Stored data entries:
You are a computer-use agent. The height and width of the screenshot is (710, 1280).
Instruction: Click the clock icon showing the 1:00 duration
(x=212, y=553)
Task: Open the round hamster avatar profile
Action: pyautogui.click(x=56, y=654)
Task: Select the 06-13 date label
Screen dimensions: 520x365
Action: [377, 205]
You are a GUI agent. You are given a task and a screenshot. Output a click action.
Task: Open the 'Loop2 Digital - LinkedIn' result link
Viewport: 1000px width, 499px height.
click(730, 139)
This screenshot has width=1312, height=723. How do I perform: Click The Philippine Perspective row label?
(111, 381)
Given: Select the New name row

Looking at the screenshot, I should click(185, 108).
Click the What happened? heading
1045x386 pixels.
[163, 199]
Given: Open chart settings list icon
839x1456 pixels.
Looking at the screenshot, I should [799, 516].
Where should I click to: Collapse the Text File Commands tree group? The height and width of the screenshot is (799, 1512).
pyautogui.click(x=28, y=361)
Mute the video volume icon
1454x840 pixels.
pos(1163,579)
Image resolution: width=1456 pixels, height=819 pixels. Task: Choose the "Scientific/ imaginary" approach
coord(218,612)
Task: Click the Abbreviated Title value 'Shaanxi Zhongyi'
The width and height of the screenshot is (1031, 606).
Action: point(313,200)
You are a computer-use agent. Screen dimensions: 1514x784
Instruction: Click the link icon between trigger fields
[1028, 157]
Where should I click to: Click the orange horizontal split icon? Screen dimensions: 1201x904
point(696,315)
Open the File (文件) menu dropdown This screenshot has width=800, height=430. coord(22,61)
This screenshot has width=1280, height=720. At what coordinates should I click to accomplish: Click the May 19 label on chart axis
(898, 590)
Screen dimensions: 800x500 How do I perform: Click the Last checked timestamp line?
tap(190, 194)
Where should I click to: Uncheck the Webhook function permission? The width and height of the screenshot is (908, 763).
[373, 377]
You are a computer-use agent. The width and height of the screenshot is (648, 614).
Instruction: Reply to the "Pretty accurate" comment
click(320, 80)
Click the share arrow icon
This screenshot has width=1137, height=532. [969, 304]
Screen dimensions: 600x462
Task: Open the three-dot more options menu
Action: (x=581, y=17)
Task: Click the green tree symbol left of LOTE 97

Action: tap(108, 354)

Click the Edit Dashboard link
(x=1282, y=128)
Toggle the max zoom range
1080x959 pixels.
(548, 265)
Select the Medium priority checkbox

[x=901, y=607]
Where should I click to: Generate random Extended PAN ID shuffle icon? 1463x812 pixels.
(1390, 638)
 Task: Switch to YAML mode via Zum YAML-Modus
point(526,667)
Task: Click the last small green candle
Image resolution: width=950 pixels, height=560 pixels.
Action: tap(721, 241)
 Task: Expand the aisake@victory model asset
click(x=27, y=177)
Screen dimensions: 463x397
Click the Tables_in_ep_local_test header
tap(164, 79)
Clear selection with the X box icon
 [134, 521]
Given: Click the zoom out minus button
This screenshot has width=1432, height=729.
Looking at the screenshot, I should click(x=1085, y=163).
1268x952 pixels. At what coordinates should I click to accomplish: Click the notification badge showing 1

== TASK TO CARRY OUT ==
Give only the number of lines in the entries above that contain the string "agent".

== ANSWER AREA ==
4